MiniRants

The problem with getting old is that you know all this shit and have seen it played out before, and you have to watch people making the same mistakes all over again. Gets really frustrating.

The problem with old people is that they think they know all this shit just ’cause they’ve seen it play out before, and don’t get that the world has changed and you’re doing it better. Gets really frustrating.

So, here’s my Old Man Shouts At Sky things. Mainly so I don’t have to repeat them.

Lisp has no syntax

Is it (let (a 1 b 2) ...) or (let ((a 1) (b 2)) ...)? Those are both perfectly valid ways of representing the syntax tree. Which is better? Well… it’s a judgement call. Personal preference. The computer doesn’t care.

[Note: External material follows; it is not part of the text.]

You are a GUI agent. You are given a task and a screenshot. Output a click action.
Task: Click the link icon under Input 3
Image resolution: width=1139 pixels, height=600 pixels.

We should all be programming in visual block languages

Structured text allows you to really nicely represent incomplete states, copy-paste, search-and-replace, etc. Syntax is not the hard part of programming.

You can loosen Rust’s shared-xor-mutable borrowing rules

These rules prevent iterator invalidation, like so:

let mut thing = vec![1,2,3,4,5];
for x in thing.iter() {
  thing.clear();
  println!("Kaboom: {}", x);
}

Most languages avoid this sort of thing with runtime checks in the iterator. If you want to loosen them, then you need to add those checks.